Approximately 50 barrels and breeches were used on existing carriages. The weapon that used the ex-French GPF-T carriage was known as the K 81/1, while the K 81/2 used the ex-Russian carriage. Both of these designs were rushed, and were too heavy, making them cumbersome to deploy. In 1943, a design programme using the Pak 44 as its starting point was started for a gun to mount on the Jagdtiger (Sd. Kfz. 186) and the Maus super-heavy tank. This weapon, of which approximately 100 were produced, was known both as the Pak 44 and Pak 80 / Panzerjägerkanone Pjk 80. The performance was identical to the initial design.

==Performance==
The gun was fed with two-piece ammunition, the projectile and cartridge making up separate pieces. Due to this, the gun could be fired using three different sized propellant charges; a light, medium and heavy charge. The light and medium charges were normally used when the gun was fulfilling the role of an artillery piece, where they would launch the c. 28 kg projectiles to a muzzle velocity of 845 m/s and 880 m/s respectively. The heavy charge was used when the gun was fulfilling its intended role as an anti-tank gun, where it fired a 28.3 kg APCBC-HE projectile (PzGr.43) at a muzzle velocity of 950 m/s. With the heavy charge, and using the PzGr.43 projectile, the Pak 44 was capable of penetrating 312 mm of 30 degree sloped armor at 500 metres, 230 mm of 30 degree sloped armour at 1000 metres, 200 mm at 2000 m, and 173 mm at 3000 m range.
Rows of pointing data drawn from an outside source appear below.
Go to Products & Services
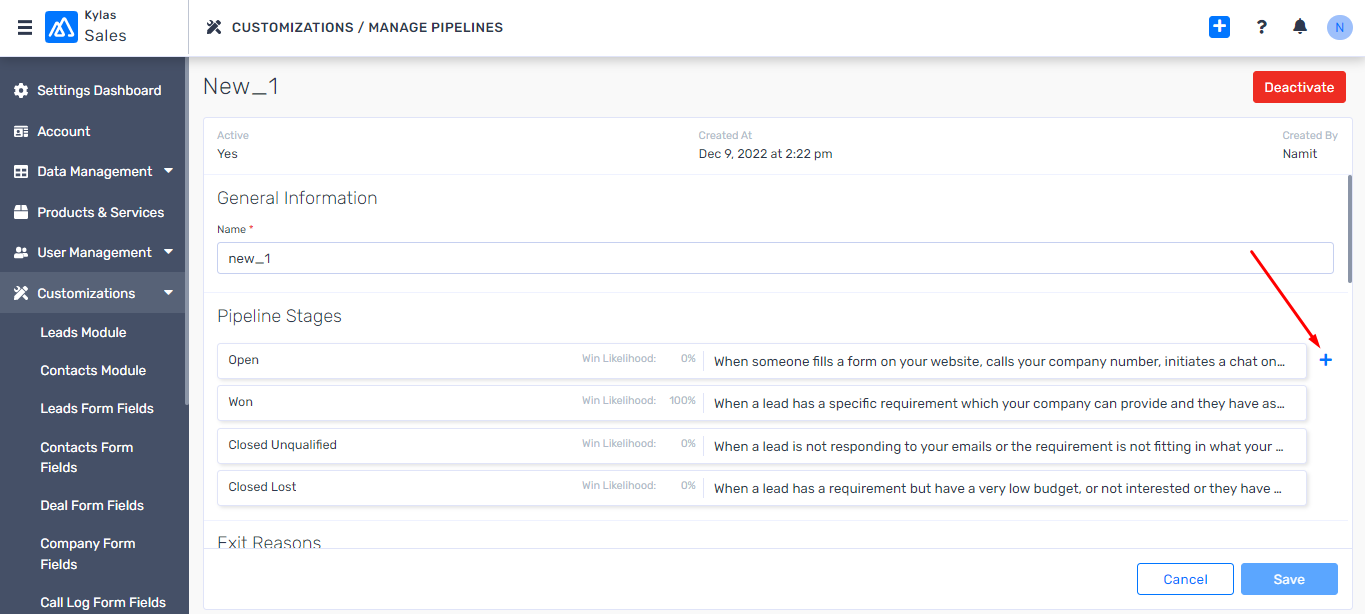The image size is (1365, 614). 100,212
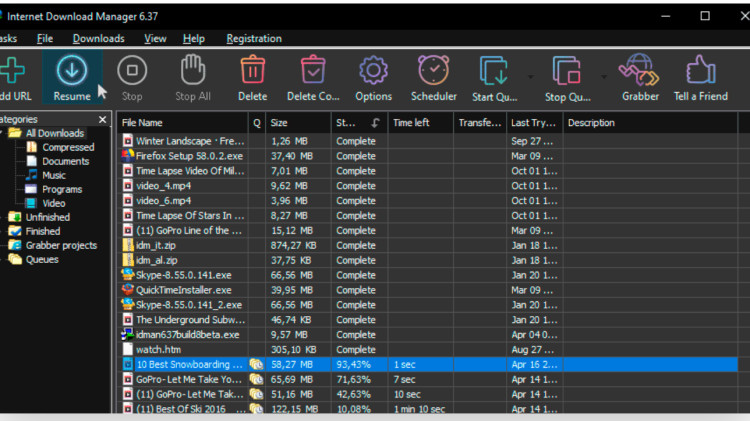Image resolution: width=750 pixels, height=421 pixels.
Task: Open the Scheduler clock icon
Action: pyautogui.click(x=433, y=70)
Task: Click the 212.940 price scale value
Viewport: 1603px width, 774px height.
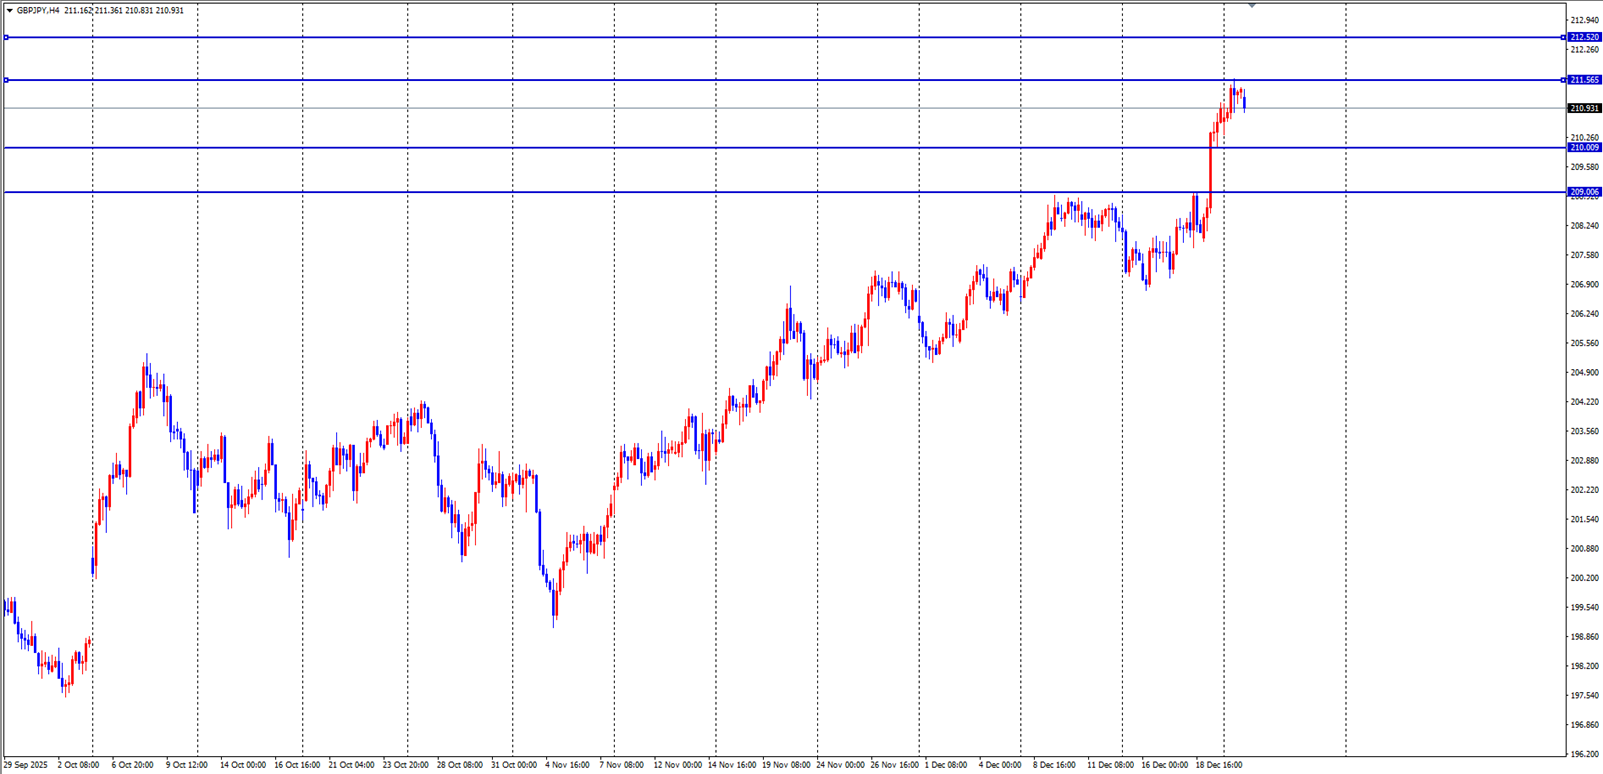Action: (x=1584, y=20)
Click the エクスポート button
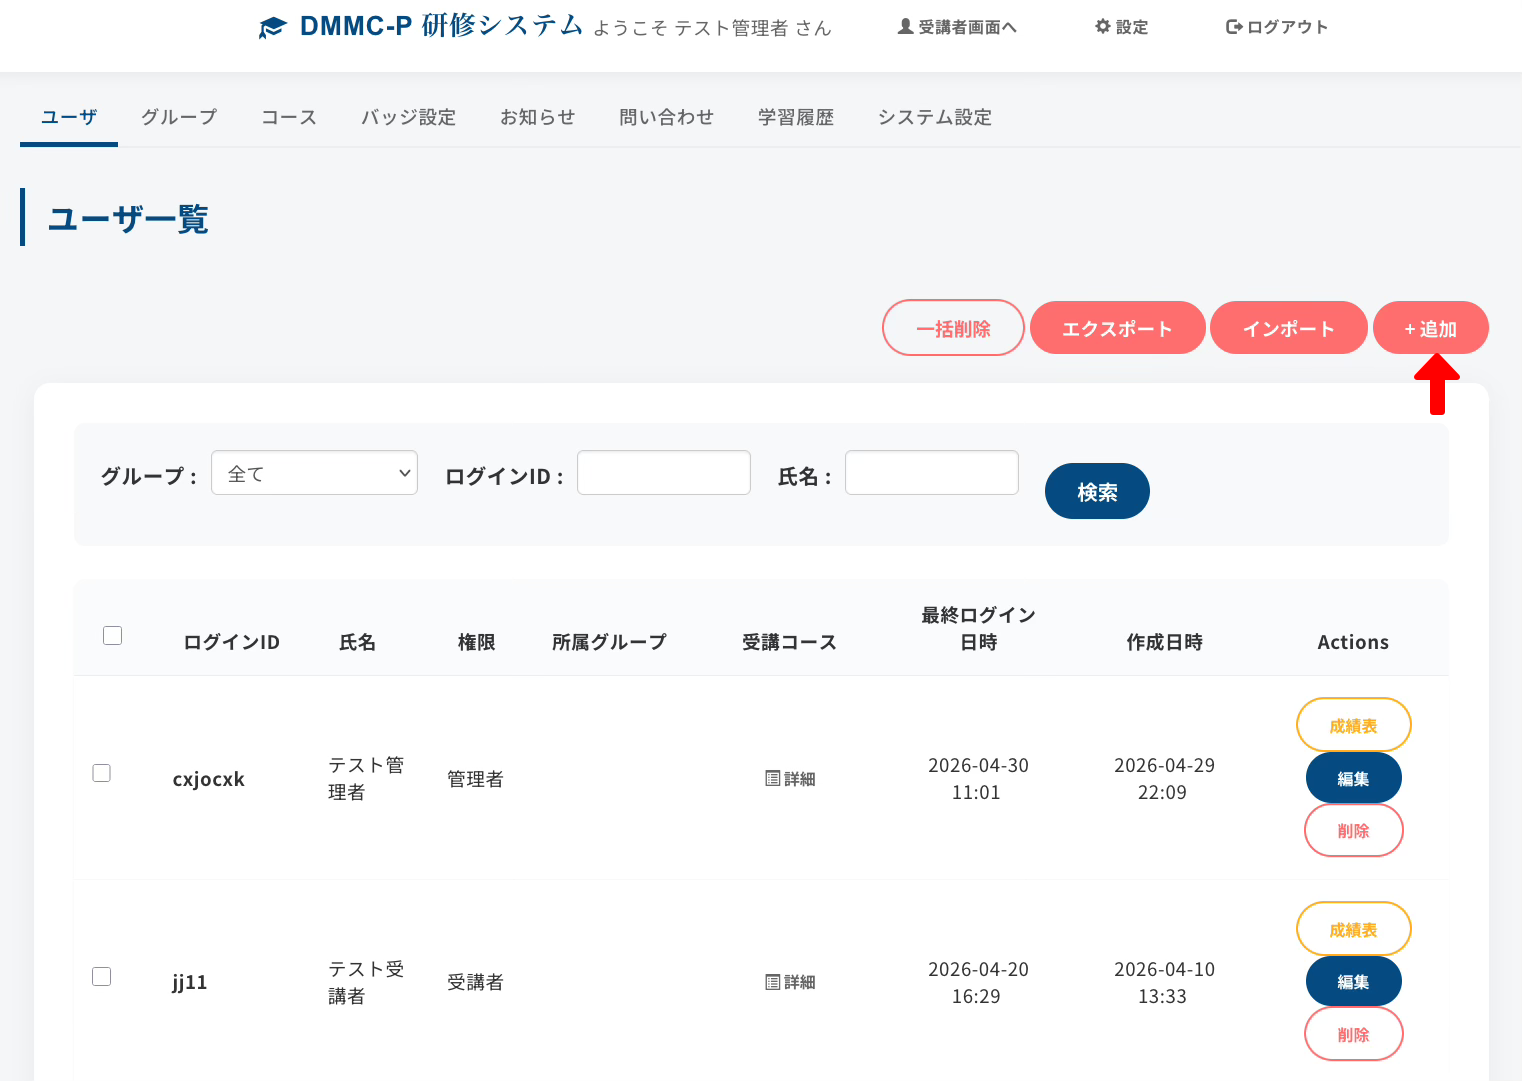The width and height of the screenshot is (1522, 1081). (1117, 328)
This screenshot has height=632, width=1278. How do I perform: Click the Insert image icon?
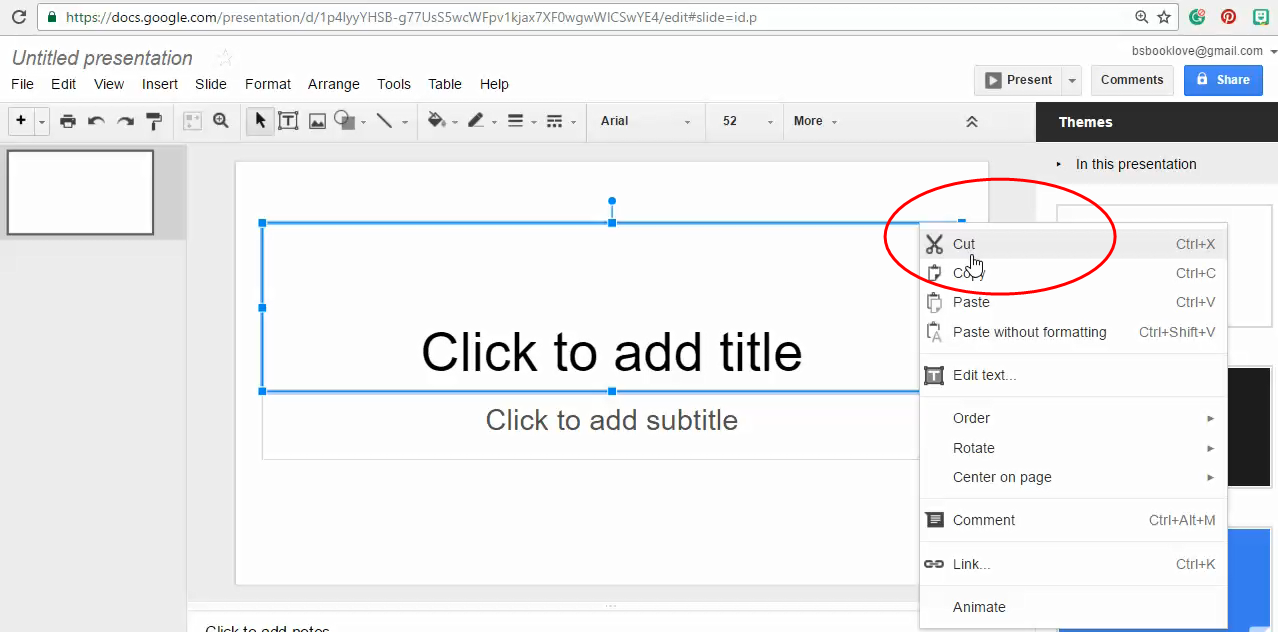pyautogui.click(x=316, y=120)
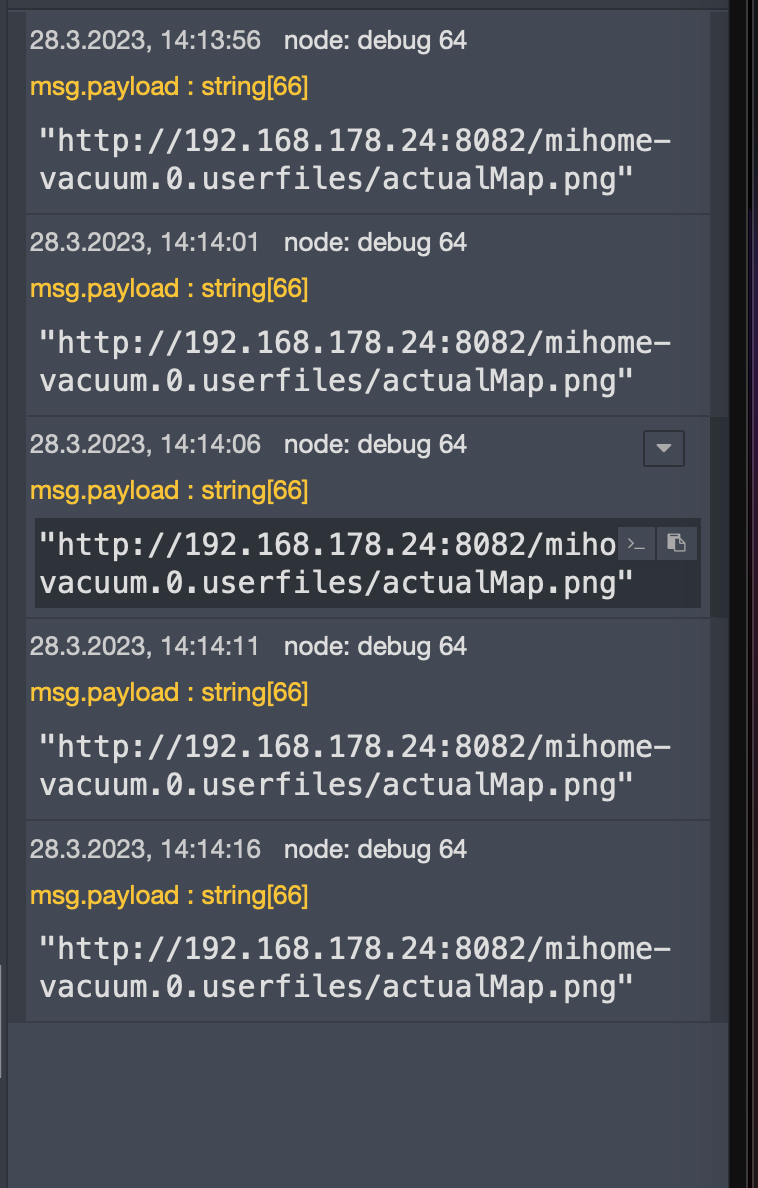Image resolution: width=758 pixels, height=1188 pixels.
Task: Click the timestamp 28.3.2023, 14:14:16
Action: [x=145, y=849]
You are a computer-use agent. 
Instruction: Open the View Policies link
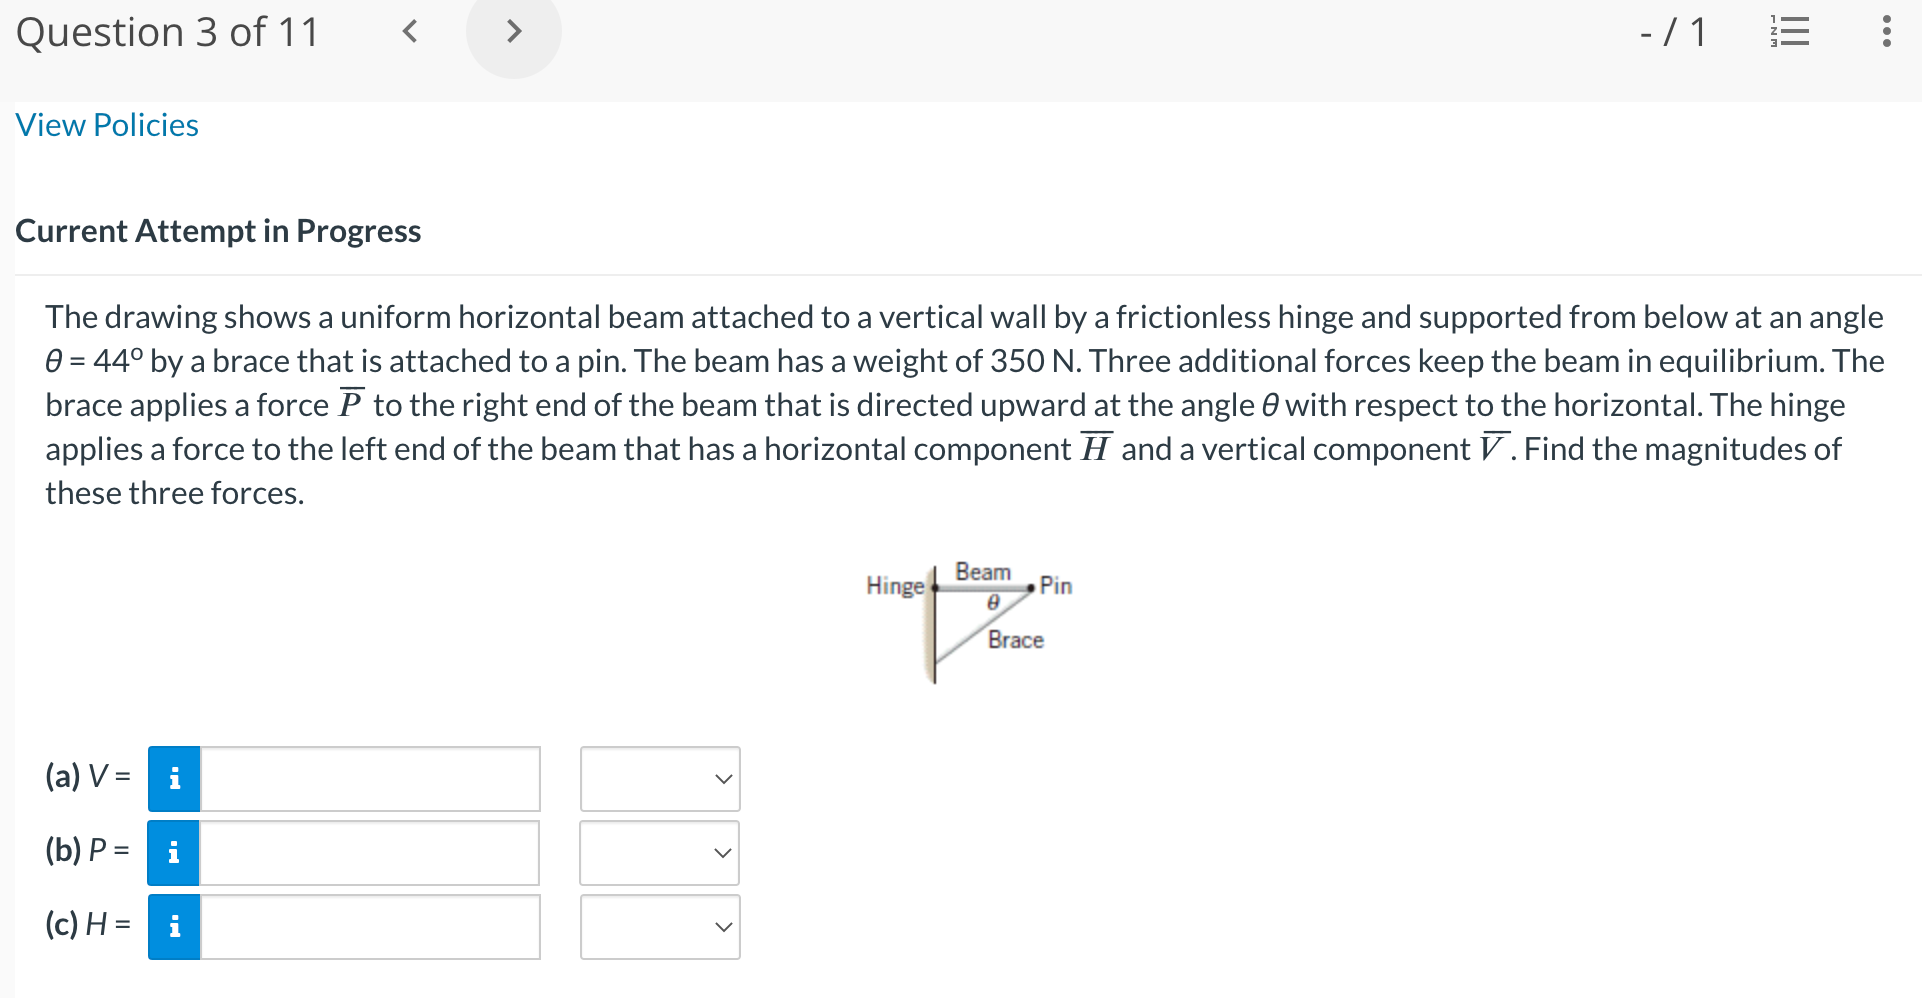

The 12.8 cm Pak 44 ended up becoming the standard main armament for the Jagdtiger heavy jagdpanzer (tank destroyer) and a tank gun variant was the planned main armament for many future super-heavy tank designs in development during the last months of World War II, including the fully turreted Panzerkampfwagen Maus and E-100, as the 12,8 cm KwK 44 L/55 main gun.

==Variants==
- 12.8 cm Kanone 44 / Pak 44 (Krupp): K 44 mounted on a Gerät 5-1201 Medium Weapons Carriage. Krupp version. 4-wheeled version where two wheels at one end and two at the other. Firing position allows 360° traverse.
- 12.8 cm KwK 44
- 12.8 cm Pak 80: Pak 44 mounted on Jagdtiger (Sd.Kfz. 186) tank destroyers.
- 12.8 cm K 81/1: K 44 mounted on the ex-French 155mm GPF-T carriage. 2-wheeled split trail.
- 12.8 cm K 81/2: K 44 mounted on the ex-Russian 152mm howitzer model 1937 carriage. 2-wheeled split trail.

==Designations==
As is common at this time, this weapon underwent several name changes. At various times it was known as K 44, Pak 44, Kanone 81, Pak 80 and Pjk 80.

Equipment numbered in the 8x range were temporary items usually issued in small numbers and not regarded as standard issue service weapons. Hence Pak 80 and Pjk 80 were temporary names, as were K81/x.

Had this equipment been accepted into full service, it would have had a Pak 4x designation attached. The only difference between the Pak 44 and the K 44 was the mode of operation—the weapon itself was identical.